近年「全身60分3000円」などと謳う激安マッサージ店が急増している。手頃な価格と気軽に立ち寄れる利便性から、深夜まで客足が絶えない人気ぶりだ。
しかし、忘年会シーズンに警鐘を鳴らしたいのは「酔ったままでのマッサージ」。実はこの「酔いマッサージ」には、想像以上の危険が潜んでいるからだ。
一見すると「逆にほぐれて気持ちいい」「疲れが取れそう」と思うかもしれないが、アルコールが残った状態では筋肉が通常より緩み、痛みに鈍感になる。結果、本人が気づかないまま強い力を受けて筋肉を傷めたり、翌日に広範囲の内出血が残ったりするケースは少なくない。
さらに深刻なのが、急激な血流の変化だ。飲酒後は血管が拡張しているため、強めの施術を受けると血圧が乱れ、めまい、頭痛、吐き気などを引き起こしやすくなる。

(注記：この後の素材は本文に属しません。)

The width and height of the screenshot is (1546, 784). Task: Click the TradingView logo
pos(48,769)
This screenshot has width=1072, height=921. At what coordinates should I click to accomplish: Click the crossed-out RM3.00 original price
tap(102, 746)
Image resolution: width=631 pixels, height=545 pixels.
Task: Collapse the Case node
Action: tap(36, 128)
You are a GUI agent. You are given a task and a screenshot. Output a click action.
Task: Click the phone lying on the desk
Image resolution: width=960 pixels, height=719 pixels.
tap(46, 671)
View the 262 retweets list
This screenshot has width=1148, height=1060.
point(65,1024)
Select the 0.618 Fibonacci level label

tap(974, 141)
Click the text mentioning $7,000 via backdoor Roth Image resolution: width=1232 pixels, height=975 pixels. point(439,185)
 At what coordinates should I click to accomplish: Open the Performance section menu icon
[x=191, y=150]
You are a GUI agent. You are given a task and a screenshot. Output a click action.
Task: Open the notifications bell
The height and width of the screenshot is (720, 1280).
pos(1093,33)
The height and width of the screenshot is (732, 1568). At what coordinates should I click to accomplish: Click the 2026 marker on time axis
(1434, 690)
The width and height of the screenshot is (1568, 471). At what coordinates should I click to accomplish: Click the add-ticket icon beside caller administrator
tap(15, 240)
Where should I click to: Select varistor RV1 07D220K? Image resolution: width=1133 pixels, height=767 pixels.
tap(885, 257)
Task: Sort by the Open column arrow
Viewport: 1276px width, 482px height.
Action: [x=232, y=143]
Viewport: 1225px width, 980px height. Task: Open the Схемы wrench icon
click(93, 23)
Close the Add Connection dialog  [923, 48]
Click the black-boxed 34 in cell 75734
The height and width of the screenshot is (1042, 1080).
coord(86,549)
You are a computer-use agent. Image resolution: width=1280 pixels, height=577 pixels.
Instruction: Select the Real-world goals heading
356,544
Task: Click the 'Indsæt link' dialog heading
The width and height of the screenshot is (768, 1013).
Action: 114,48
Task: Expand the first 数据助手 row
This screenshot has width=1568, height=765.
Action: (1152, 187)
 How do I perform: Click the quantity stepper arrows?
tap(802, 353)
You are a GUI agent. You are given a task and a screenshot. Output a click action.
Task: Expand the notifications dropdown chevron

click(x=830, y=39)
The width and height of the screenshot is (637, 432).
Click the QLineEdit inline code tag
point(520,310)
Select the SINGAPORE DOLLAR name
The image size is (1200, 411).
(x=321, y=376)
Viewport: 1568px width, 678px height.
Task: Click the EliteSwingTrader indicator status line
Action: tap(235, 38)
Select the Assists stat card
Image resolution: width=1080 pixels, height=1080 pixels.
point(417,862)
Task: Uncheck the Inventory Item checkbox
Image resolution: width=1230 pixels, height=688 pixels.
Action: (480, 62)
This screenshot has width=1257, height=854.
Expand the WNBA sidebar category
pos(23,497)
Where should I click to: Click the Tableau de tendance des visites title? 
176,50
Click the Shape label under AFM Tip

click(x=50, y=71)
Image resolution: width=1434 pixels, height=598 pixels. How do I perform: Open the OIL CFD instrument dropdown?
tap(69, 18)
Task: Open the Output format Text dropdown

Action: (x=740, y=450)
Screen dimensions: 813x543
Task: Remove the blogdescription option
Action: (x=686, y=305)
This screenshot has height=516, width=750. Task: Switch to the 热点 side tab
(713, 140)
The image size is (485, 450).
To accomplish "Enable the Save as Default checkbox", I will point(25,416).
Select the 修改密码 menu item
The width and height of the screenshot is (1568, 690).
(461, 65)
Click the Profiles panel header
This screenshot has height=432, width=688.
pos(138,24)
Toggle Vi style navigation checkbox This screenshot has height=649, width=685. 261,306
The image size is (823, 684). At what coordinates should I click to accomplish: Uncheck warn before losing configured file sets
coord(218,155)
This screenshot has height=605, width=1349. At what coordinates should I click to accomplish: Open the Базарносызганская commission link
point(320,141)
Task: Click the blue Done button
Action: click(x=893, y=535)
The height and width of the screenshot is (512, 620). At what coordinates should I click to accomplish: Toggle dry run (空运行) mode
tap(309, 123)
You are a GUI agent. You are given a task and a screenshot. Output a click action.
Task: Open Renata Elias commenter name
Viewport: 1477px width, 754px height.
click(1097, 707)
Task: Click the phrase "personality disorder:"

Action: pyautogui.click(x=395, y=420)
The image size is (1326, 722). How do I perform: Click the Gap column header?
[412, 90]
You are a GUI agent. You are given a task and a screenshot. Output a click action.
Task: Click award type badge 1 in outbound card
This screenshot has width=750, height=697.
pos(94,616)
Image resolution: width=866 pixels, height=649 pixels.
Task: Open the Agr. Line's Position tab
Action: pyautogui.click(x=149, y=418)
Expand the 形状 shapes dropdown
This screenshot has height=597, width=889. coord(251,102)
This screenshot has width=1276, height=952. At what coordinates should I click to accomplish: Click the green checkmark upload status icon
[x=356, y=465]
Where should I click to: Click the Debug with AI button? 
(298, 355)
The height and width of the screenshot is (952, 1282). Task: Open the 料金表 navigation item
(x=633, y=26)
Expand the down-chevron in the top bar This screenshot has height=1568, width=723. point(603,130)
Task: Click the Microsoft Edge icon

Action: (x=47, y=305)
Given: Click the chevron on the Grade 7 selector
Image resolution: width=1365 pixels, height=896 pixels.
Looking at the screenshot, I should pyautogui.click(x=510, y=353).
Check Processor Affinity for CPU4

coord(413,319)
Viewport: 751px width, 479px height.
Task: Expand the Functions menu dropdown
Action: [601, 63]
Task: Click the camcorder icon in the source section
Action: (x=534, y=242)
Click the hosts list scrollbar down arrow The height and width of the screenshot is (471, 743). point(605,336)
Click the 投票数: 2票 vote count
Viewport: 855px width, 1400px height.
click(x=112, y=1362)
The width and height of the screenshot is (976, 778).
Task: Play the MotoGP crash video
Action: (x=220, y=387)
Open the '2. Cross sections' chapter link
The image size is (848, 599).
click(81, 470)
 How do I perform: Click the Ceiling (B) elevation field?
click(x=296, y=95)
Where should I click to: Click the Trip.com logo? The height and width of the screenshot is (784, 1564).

実際に酔った状態で施術を受けた30代女性は、恐怖の体験をこう語るのだった。
「最初は気持ちよかったんですけど、途中で急に目眩がして吐きそうになったんです。終わってからもフラフラで、帰れるかどうか不安になるほど。あれは本当に危なかったと思います」
現場で働くマッサージ師も、酔った客のリスクを肌で感じている。
「酒を飲んでから来店される方は多いのですが、急に青ざめたり寝落ちしたりして、本当に危ない。体調が悪いのにうまく説明できない方もいて、施術する側としてはヒヤヒヤします」
忘年会帰りに癒やしを求めて立ち寄ったつもりが、大きな事故につながる可能性がゼロではない。特に「強揉み」は危険度が高く、翌日まで深刻なダメージを残しかねない。
楽しいシーズンを安全に過ごすためにも「酔っている時のマッサージはNG」ということを覚えておきたい。アルコールが抜けてから落ち着いた体で受けるのが、何よりのセルフケアだ。